I got one of my feet under me. My ankle twisted when I put weight on it. The revenant’s power rushed downward, bolstering me, and with its support I rose from the wreckage, lifting my bowed head.
At once, the nearest spirits paused. They stared at me. And then they fled, streaming away from the road toward the trees, flickering erratically as they raced over the trampled ground and the bodies of knights scattered across it.
The rest of the spirits hadn’t noticed. They were too busy swarming the remaining knights and thronging around Leander. He had been cornered against a weed-choked ditch along the roadside, battling for his life against the rivener’s relentless strikes and the half-dozen other spirits surrounding him. No matter his skill, it would take only one of the rivener’s blows to finish him if he lost his footing.
“Leave them,” the revenant said. It tugged my gaze toward the forest. Leander’s dappled stallion stood alertly by the edge of the trees, watching the battle with pricked ears and flared nostrils. Missing his rider, he had bolted.
I took a step in the opposite direction.
“What are you doing?”
“I’m not going to leave someone to die. Even someone I hate.”
Leander faltered. Somehow, he had heard me—and my voice had distracted him in a way that the attacking spirits had not.
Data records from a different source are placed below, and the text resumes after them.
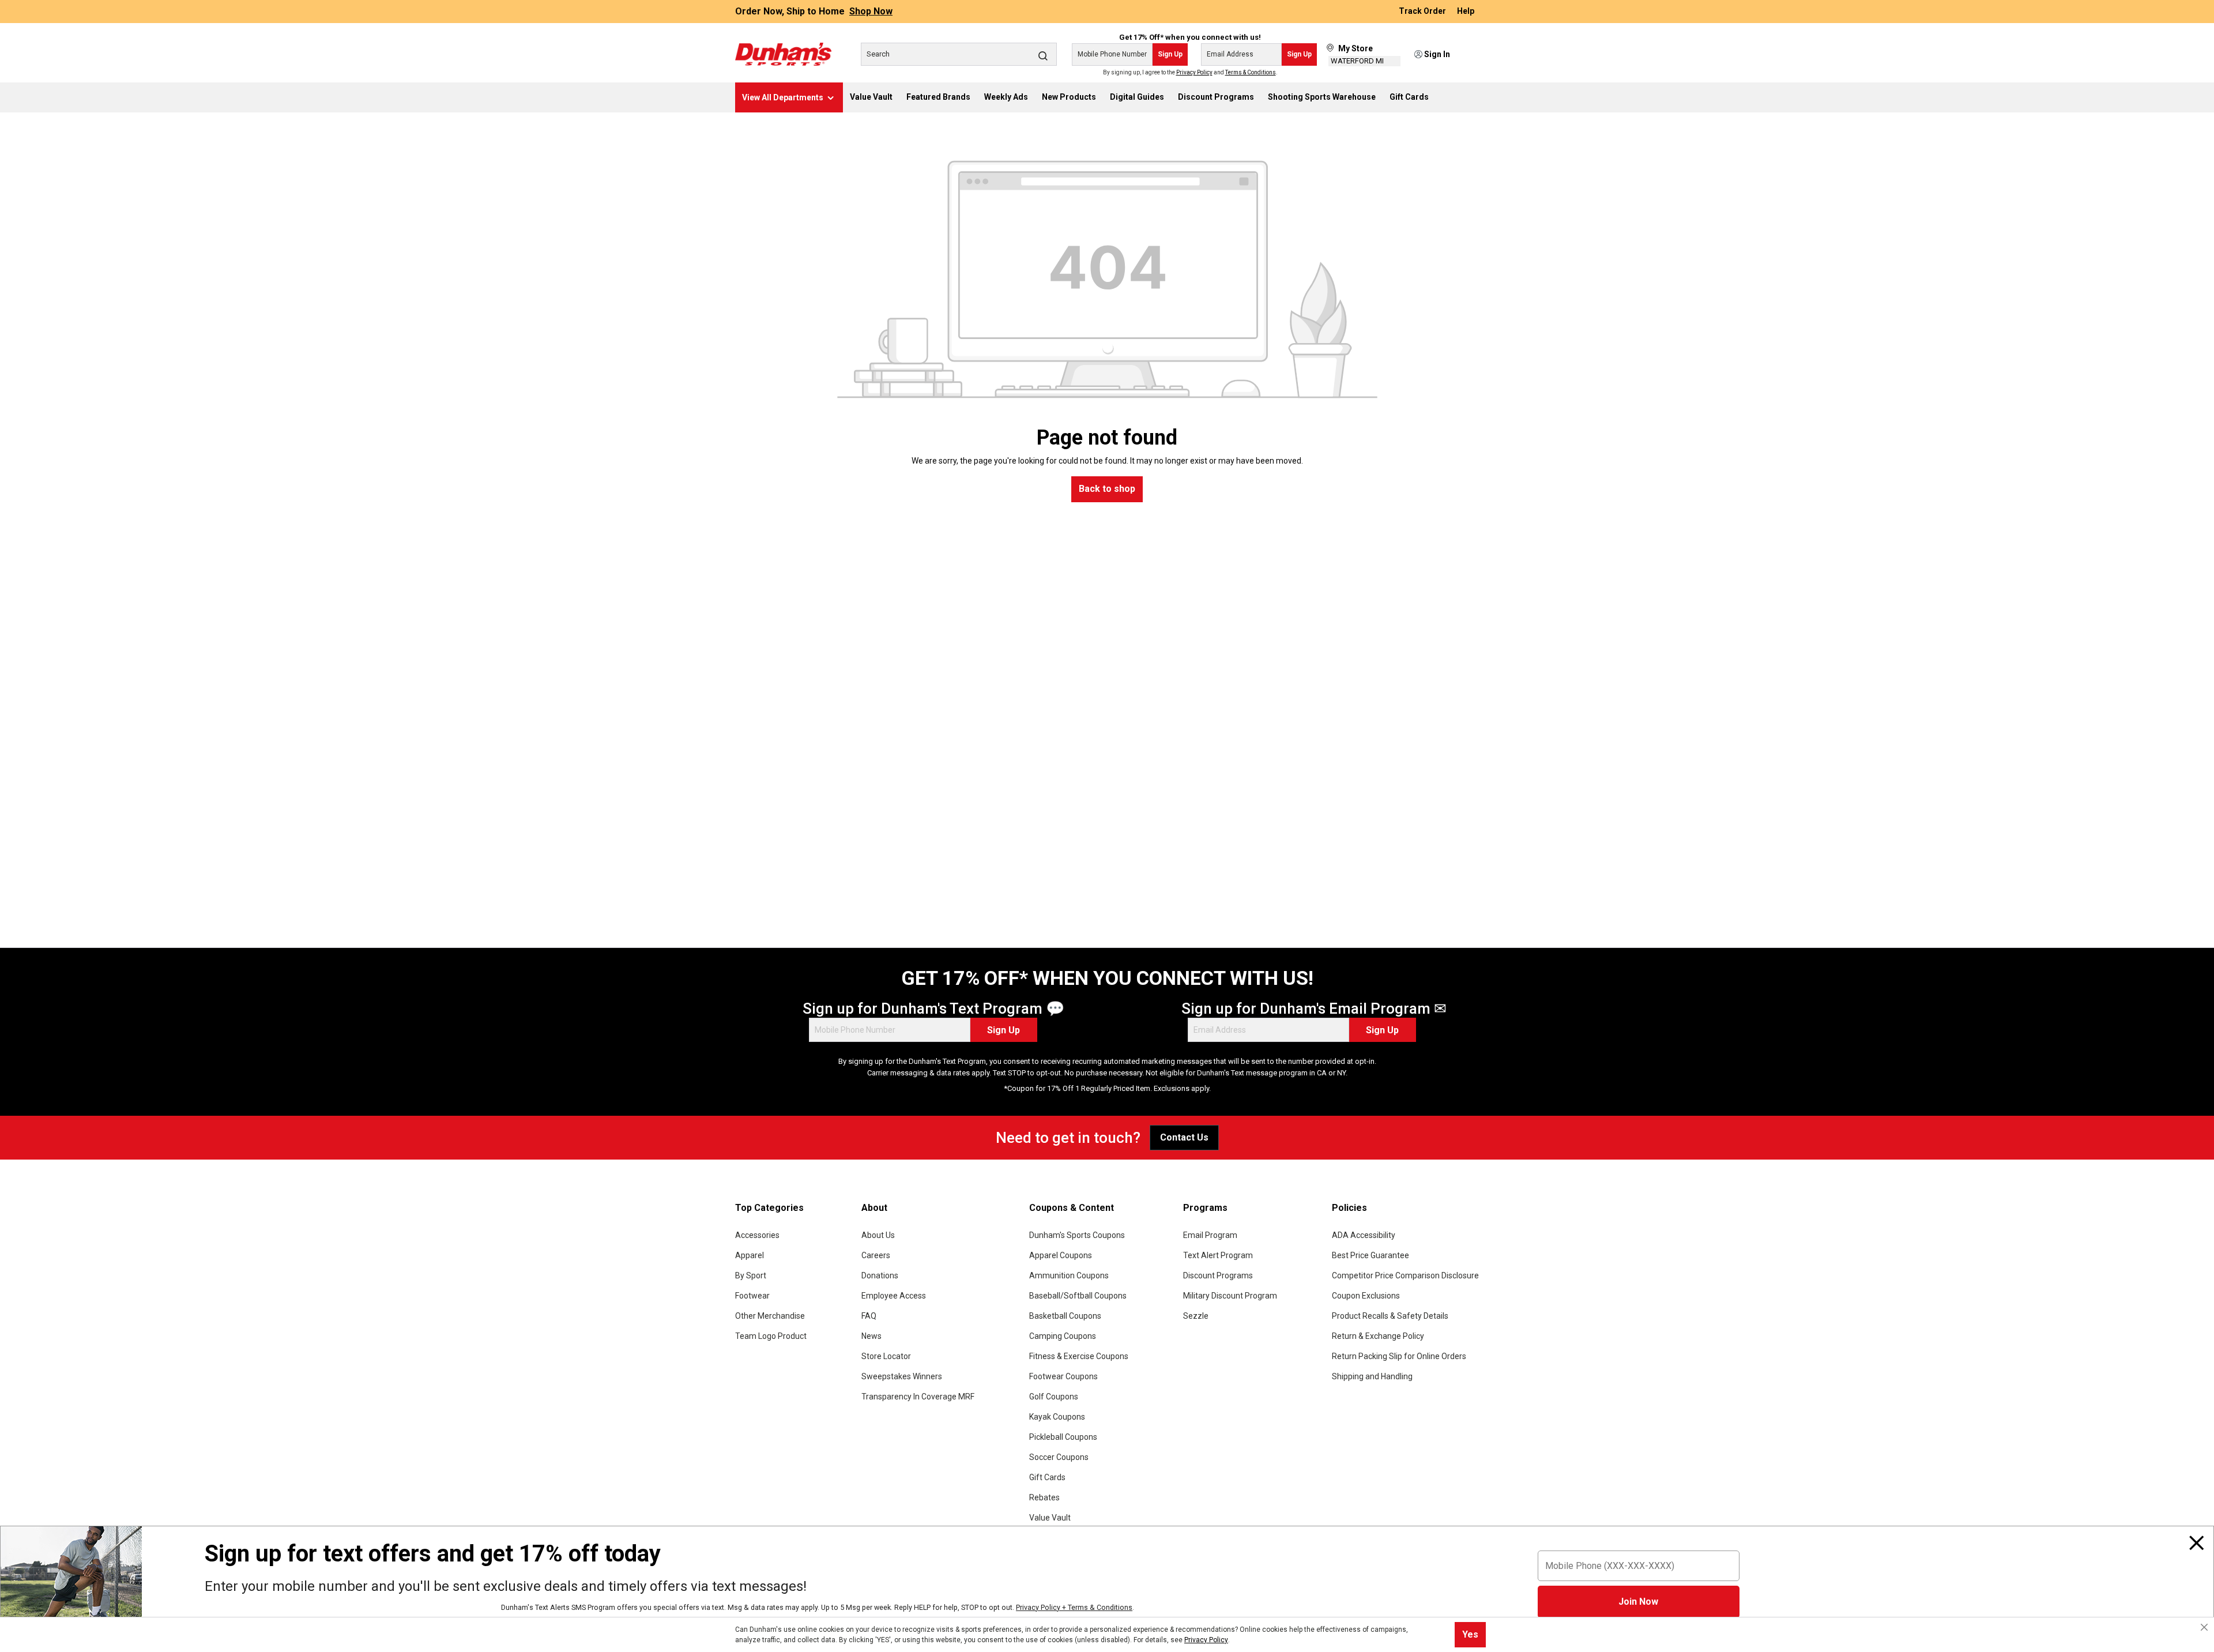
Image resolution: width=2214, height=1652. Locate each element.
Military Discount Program (1230, 1295)
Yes (1470, 1634)
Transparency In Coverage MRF (917, 1396)
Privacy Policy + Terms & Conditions (1074, 1607)
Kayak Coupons (1057, 1416)
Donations (879, 1275)
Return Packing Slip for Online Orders (1399, 1356)
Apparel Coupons (1060, 1255)
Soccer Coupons (1059, 1457)
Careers (875, 1255)
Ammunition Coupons (1069, 1275)
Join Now (1638, 1601)
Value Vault (1050, 1517)
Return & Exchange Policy (1378, 1336)
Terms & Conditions (1250, 72)
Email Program (1210, 1235)
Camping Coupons (1062, 1336)
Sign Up (1170, 54)
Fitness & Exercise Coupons (1078, 1356)
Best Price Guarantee (1370, 1255)
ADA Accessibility (1363, 1235)
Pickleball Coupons (1063, 1437)
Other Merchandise (770, 1315)
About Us (878, 1235)
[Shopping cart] (1471, 55)
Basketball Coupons (1065, 1315)
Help (1465, 11)
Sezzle (1195, 1315)
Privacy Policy (1194, 72)
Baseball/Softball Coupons (1078, 1295)
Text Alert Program (1218, 1255)
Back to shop (1107, 488)
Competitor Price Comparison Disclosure (1405, 1275)
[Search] (1043, 55)
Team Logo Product (771, 1336)
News (871, 1336)
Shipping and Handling (1372, 1376)
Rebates (1044, 1497)
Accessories (757, 1235)
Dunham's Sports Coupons (1077, 1235)
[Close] (2196, 1543)
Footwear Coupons (1063, 1376)
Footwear (752, 1295)
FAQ (868, 1315)
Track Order (1423, 11)
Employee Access (893, 1295)
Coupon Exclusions (1366, 1295)
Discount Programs (1218, 1275)
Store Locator (886, 1356)
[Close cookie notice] (2204, 1627)
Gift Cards (1047, 1477)
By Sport (750, 1275)
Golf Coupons (1053, 1396)
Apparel (749, 1255)
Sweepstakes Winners (901, 1376)
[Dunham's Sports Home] (783, 54)
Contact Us (1184, 1137)
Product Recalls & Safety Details (1390, 1315)
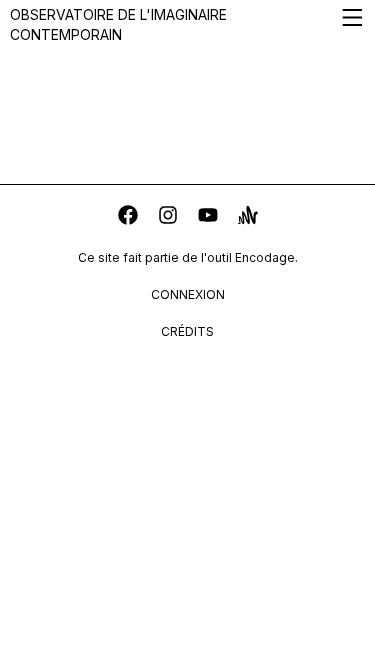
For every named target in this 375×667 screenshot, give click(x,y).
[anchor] (248, 217)
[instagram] (168, 217)
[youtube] (208, 217)
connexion (188, 294)
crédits (187, 331)
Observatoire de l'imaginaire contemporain (118, 24)
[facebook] (128, 217)
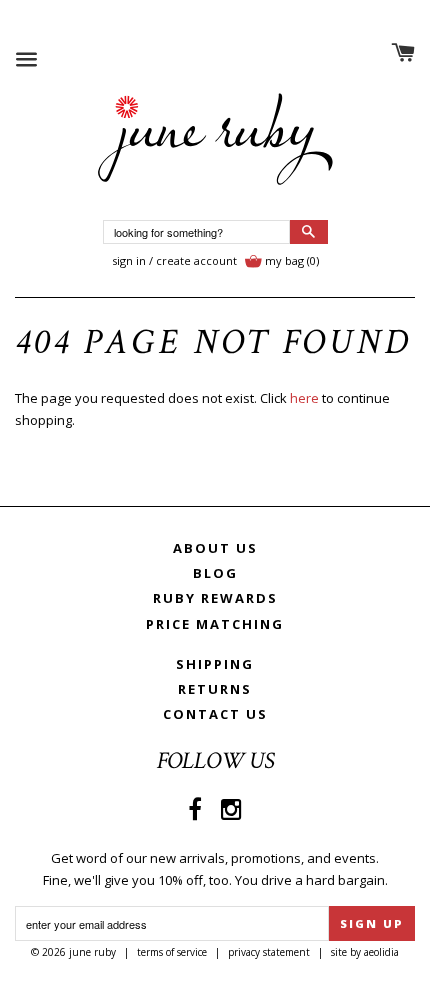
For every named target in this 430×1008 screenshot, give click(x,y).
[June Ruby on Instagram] (231, 808)
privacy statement (269, 952)
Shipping (215, 664)
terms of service (172, 952)
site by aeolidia (365, 952)
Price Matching (215, 624)
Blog (215, 573)
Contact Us (215, 714)
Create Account (196, 260)
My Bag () (292, 260)
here (304, 398)
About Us (215, 548)
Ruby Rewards (215, 598)
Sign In (129, 260)
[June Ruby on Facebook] (195, 808)
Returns (215, 689)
The rivener’s next blow took him off guard. He stumbled as the earth beside him erupted in a fountain of dirt and rocks. The lesser spirits surged toward him.
“Wretched nun,” the revenant seethed. Seeing that I wasn’t going to change my mind, it said quickly, “Watch out for the rivener’s strikes. I can’t protect you from those.”
As I waded from the wreckage, I paused to wrench another spoke from the harrow’s broken wheel. Its splintered end dragged on the ground behind me, plowing a groove through the debris. The spirits that saw me coming fled from my path like frightened shades.
The rivener had raised its sword high above Leander, poised for the same executioner’s strike that Mother Katherine’s spirit had performed in the chapel. Busy fighting for his life against the other spirits, he didn’t catch sight of it until it began to descend. His eyes fixed on the blade like a martyr awaiting judgment.
I wasn’t going to get there in time. I raised the spoke over my shoulder and threw it. It went spinning through the air and punched through the rivener’s form, leaving a hole that swirled with vapor. The rivener’s sword froze. Slowly, its helmeted head turned.
“Ah, fantastic. There goes your weapon. And here I thought you nuns were trained for combat.”
I braced myself to dodge its next strike. But before the blow came, chains whipped around its body, binding it in place. Then Leander was beside me, a streak of blight darkening one of his cheekbones. That was all I had time to register before he shoved his censer into my hands and turned to use his relic against the spirits behind us.